The judgment underscores how the EU is moving to balance its citizens' various fundamental rights and countries' differing perspectives on those rights when enforcing the GDPR. In essence, the Google ruling signals that the EU doesn't want to overreach, lawyers said.

"I think this decision emphasizes when it comes to published information there could be geographical considerations because often there might be an issue of balancing different interests and countries have differing views of balancing those interests," said Dorsey & Whitney partner Ron Moscona. He added, "When the GDPR engages issues of freedom of speech or access to information there might be situations where compliance may not be uniform across the world."

Still, while the ruling drew interest because of its potential impact on global search engines and journalism, lawyers noted the decision doesn't restrict the right to be forgotten from being applied globally.

"If the order requires materials to be taken down, it has to be about a grave situation regarding an individual's privacy, [then] there's a more likelihood the authority will want this to be done globally to make [the materials] inaccessible, period" Moscona said.  

However, he added, "You don't need to do something extreme if the interests that need to be protected aren't quite that serious, [but] that's a little bit of speculation on my part."

To be sure, Maarten Stassen, a Brussels-based Crowell & Moring partner who was not involved in the legal matter, noted that proportionality—in other words, the balancing of fundamental rights—has always been the focus of EU courts. In 2014, for example, the European Court of Justice declared the Data Retention Directive invalid in 2014 on the grounds it violated privacy and protection of data rights by requiring telecoms and internet service providers to retain certain data for at least six months to two years.

Still, the CJEU's proportionality ruling provided further GDPR clarity for international companies, lawyers said.

"It clarifies the territorial limitation of the GDPR, which has been a difficult issue for international companies to identify … because of the extraterritorial effects in the GDPR," said Ireland-based McCann FitzGerald partner Adam Finlay.
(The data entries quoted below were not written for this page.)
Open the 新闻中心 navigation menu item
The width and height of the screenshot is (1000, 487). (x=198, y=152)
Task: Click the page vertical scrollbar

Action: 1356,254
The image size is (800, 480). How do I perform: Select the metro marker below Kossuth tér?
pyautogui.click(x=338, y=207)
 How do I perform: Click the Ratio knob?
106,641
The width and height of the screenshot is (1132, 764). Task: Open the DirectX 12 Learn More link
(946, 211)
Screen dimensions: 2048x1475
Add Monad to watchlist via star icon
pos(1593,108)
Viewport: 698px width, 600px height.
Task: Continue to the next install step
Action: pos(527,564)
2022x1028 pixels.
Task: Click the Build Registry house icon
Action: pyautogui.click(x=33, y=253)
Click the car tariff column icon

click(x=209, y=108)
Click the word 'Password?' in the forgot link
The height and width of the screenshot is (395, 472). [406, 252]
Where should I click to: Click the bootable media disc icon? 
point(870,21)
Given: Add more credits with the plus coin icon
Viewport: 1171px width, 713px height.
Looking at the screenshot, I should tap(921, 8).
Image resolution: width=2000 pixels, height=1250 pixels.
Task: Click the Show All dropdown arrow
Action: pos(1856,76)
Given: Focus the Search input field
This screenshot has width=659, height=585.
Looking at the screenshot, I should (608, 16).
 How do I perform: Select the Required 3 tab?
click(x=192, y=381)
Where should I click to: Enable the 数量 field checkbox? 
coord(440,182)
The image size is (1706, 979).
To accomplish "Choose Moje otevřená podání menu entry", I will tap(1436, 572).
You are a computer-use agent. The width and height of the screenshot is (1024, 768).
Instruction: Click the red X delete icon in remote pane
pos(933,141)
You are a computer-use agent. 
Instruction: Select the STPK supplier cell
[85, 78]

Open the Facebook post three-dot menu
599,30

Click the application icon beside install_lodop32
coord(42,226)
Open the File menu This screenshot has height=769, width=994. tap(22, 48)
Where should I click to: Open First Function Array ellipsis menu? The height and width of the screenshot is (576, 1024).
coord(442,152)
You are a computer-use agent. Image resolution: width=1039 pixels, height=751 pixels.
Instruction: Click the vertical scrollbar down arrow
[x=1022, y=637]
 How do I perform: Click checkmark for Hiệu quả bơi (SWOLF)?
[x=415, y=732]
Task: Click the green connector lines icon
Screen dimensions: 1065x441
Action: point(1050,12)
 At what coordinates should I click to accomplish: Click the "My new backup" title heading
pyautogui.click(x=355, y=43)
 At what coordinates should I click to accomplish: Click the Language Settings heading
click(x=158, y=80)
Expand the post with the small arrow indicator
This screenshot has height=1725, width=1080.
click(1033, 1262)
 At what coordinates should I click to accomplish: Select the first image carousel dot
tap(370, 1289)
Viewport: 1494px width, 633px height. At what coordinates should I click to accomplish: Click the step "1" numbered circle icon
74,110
Other lawyers also praised the judgment's ruling for being balanced.

"I think it's a balanced opinion, and I think there will be ramifications not only in the EU but clients I represent in the U.S. that are concerned with the reach of the GDPR," said David Lucas, a Huntsville, Alabama-based Bradley Arant Boult Cummings partner. He added, "I think it is helpful that the court itself addressed the cross-border issue in the decision by noting the lack of extraterritorial language in the legislation. In doing so, it reduced the risk of territorial overreach many have been concerned with."

Although the decision further signals the EU will carefully consider proportionality when enforcing the GDPR, it didn't provide a clear proportionality balancing test for courts or regulators, thereby acknowledging that case-specific facts could lead to differing outcomes.

"That's the most significant element of this decision," Moscona said. "Obviously in most cases the law says what the law says, but in the case of the GDPR there are various circumstances where the provisions of the GDPR are subject to various exceptions that relate to other interests, whether freedom of speech, freedom of information, national security and other competitive interests."

Suffice to say, EU courts will most likely face more proportionality questions in the months and years to come.

"I think we will inevitably see a lot of further cases and ultimately decisions because it's not clear exactly where the balance should be drawn," Finlay said.